WRITTEN REQUEST: Retype everything from the line containing "Bloomfield Township (102, 1185)" down to the line containing "Shop Our Estate Sales (238, 2438)", keeping both of those lines and every item between them unchanged.

RECORD SET:
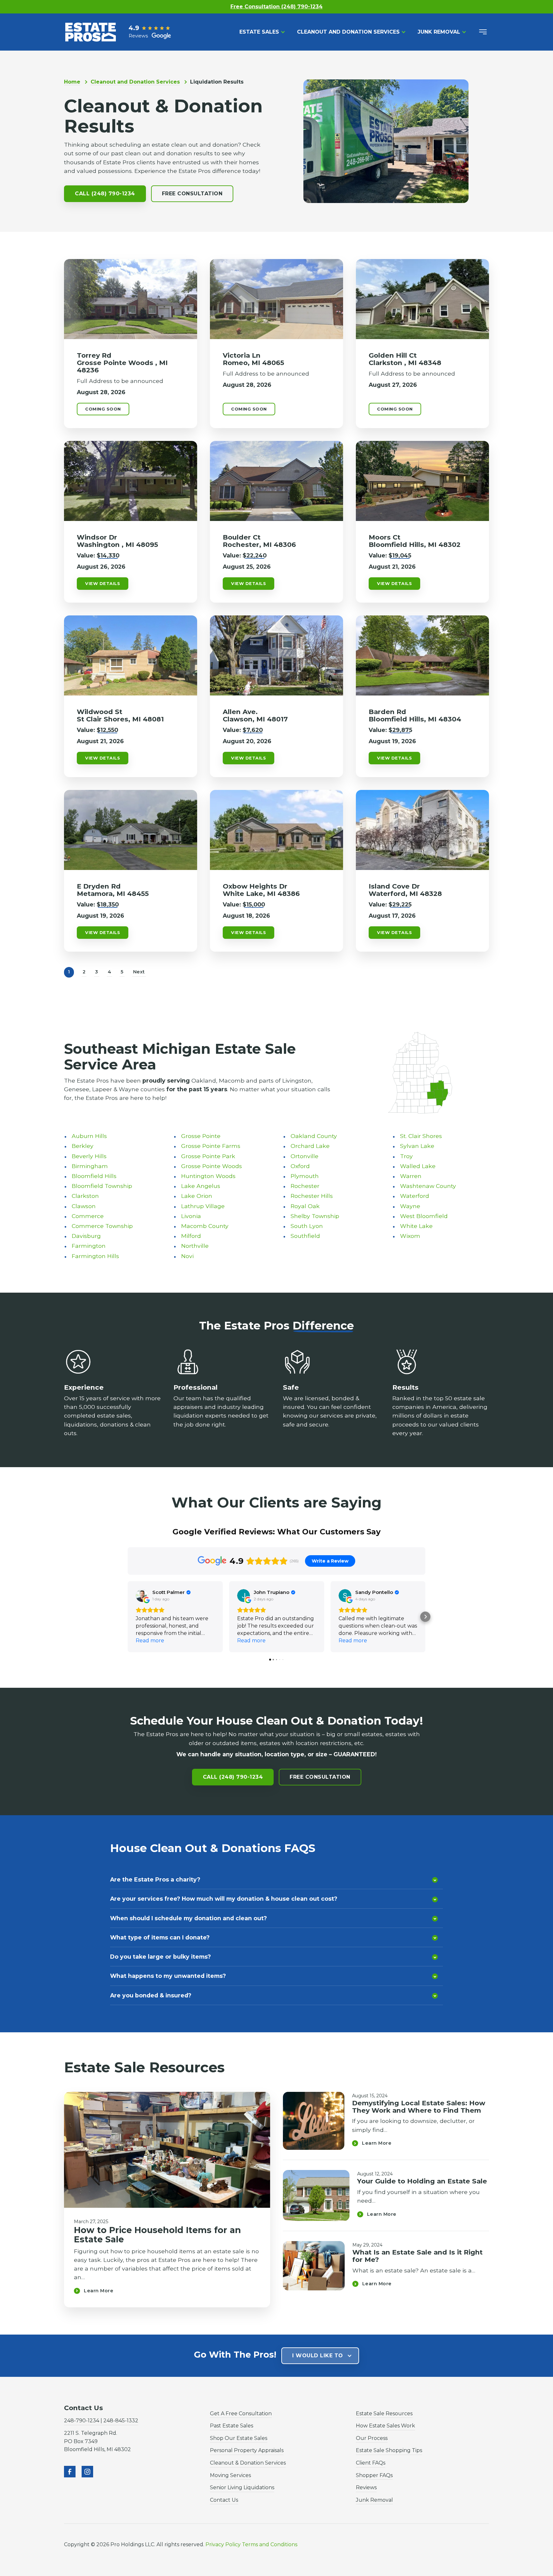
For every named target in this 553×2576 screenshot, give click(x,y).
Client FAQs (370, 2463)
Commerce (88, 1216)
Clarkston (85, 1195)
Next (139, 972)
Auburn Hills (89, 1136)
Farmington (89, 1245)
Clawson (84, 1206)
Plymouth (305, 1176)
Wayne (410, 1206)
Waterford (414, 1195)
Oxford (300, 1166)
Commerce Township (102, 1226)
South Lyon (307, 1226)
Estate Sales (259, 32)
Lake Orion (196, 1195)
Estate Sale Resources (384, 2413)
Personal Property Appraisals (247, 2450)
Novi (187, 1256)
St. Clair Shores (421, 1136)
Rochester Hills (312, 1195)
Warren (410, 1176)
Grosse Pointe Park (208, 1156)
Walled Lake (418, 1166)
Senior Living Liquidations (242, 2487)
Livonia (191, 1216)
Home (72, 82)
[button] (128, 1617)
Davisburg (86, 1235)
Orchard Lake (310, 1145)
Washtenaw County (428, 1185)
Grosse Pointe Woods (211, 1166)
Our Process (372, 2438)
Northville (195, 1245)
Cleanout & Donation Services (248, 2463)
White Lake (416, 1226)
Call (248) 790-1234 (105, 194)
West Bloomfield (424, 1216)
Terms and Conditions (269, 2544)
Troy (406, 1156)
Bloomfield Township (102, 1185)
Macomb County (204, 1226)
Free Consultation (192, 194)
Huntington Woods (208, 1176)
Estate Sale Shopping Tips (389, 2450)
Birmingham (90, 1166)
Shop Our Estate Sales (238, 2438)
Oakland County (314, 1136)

* * *

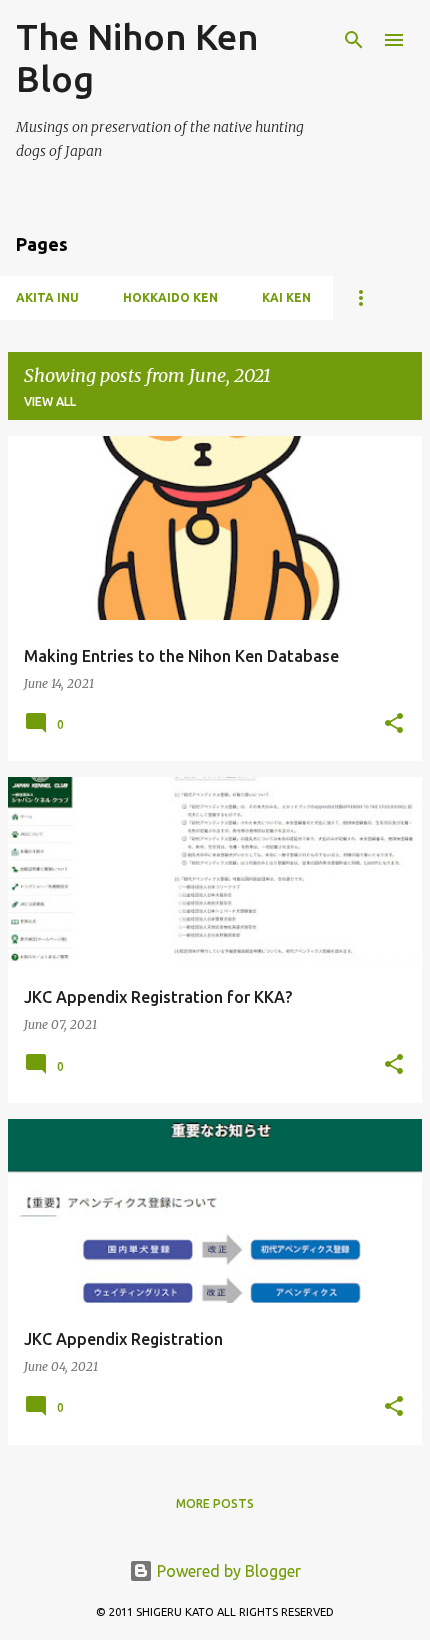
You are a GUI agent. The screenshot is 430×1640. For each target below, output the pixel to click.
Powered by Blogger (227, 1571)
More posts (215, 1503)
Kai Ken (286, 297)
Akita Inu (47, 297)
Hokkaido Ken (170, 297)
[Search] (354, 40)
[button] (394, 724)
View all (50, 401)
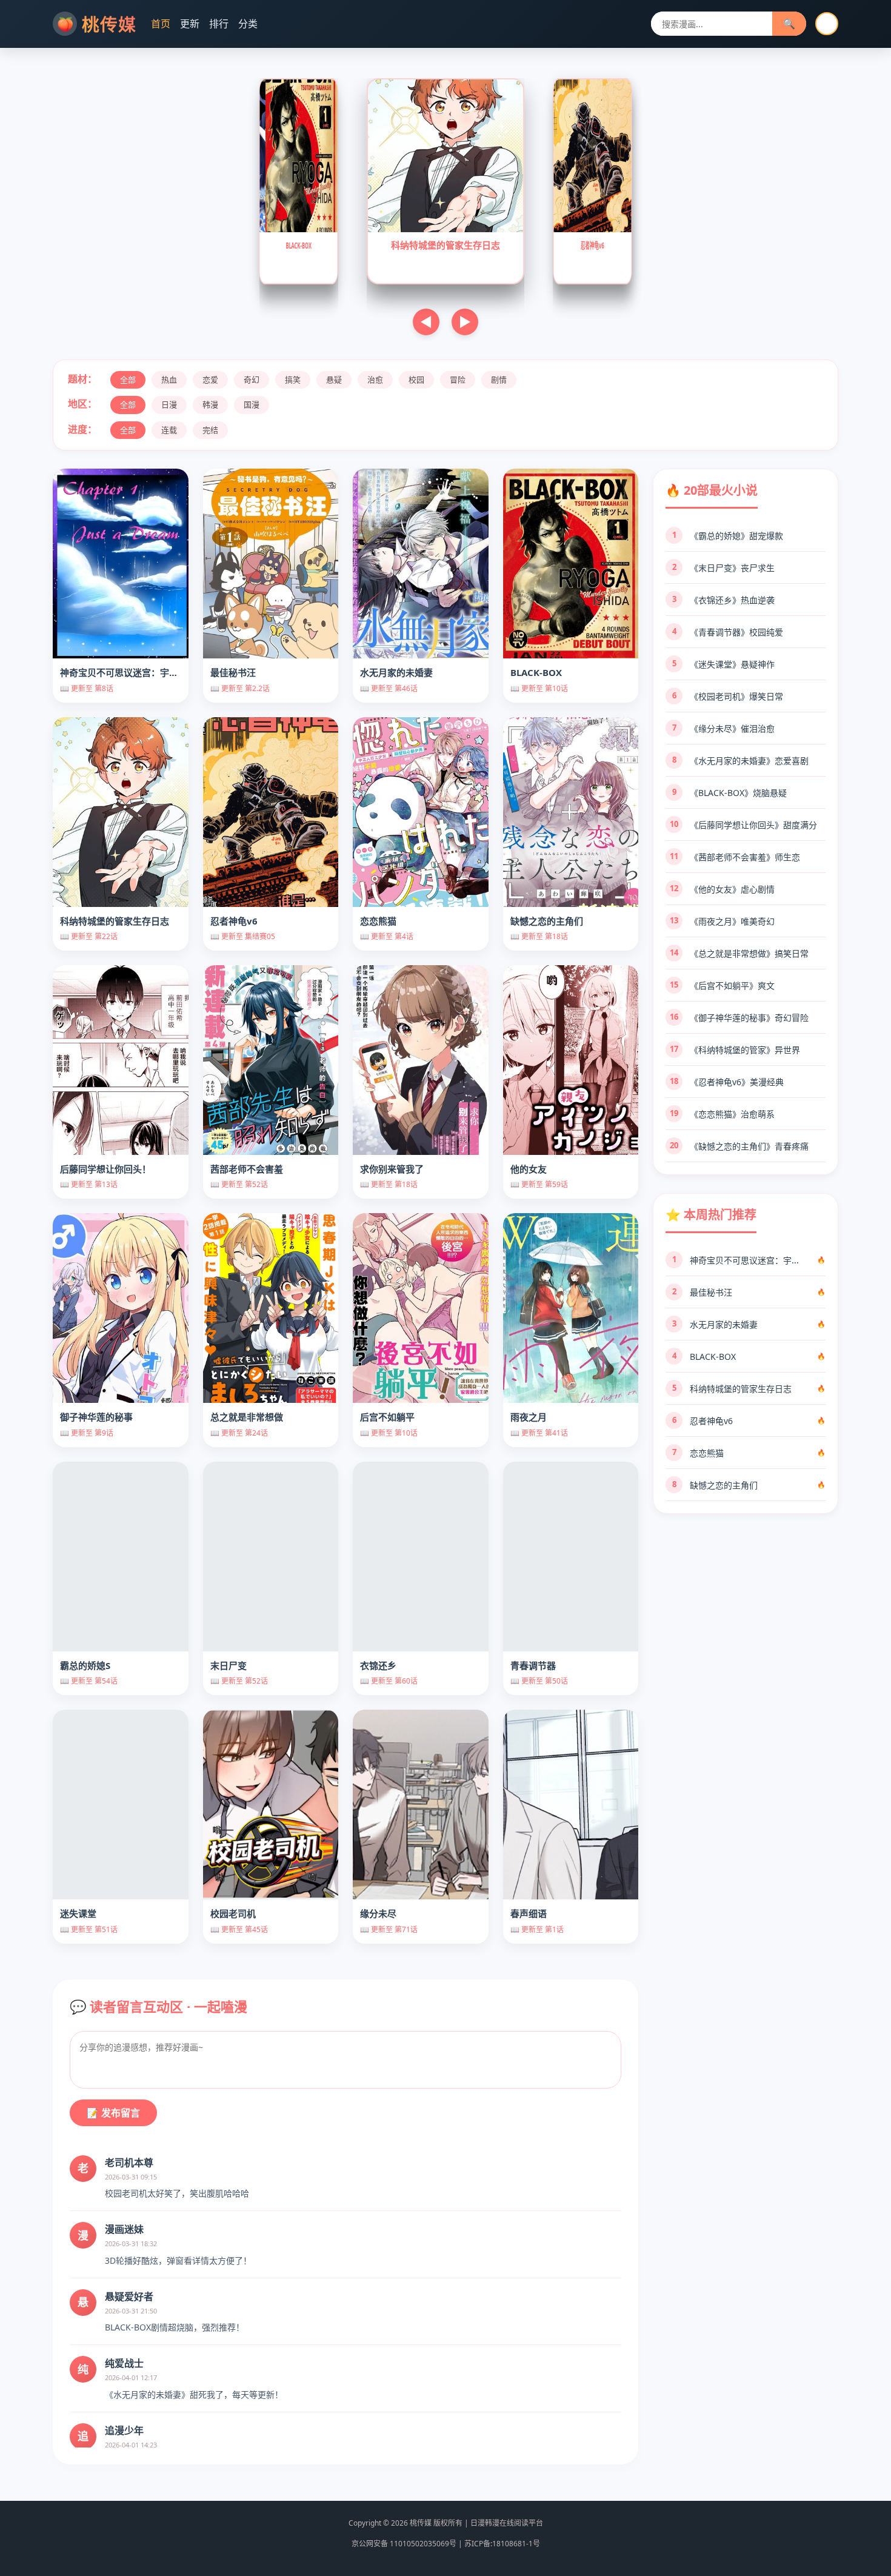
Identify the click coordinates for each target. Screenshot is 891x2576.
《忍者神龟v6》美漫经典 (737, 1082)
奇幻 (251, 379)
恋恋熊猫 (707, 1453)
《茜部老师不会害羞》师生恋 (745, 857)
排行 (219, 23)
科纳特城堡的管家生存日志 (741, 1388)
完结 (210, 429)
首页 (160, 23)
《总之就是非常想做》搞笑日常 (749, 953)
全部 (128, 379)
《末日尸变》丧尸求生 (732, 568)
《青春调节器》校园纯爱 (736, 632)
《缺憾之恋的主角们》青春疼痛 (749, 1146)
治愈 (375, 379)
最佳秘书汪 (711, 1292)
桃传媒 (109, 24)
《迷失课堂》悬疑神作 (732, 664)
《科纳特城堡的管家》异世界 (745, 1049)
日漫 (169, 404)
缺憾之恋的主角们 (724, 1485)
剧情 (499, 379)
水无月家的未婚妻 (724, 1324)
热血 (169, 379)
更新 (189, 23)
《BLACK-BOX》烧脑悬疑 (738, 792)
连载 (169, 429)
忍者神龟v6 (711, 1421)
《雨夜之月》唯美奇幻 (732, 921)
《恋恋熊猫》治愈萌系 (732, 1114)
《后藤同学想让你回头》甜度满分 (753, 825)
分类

THE ANSWER:
Bloomfield Township (102, 1185)
Macomb County (204, 1226)
Free Consultation (192, 194)
Huntington Woods (208, 1176)
Estate Sale Shopping Tips (389, 2450)
Birmingham (90, 1166)
Shop Our Estate Sales (238, 2438)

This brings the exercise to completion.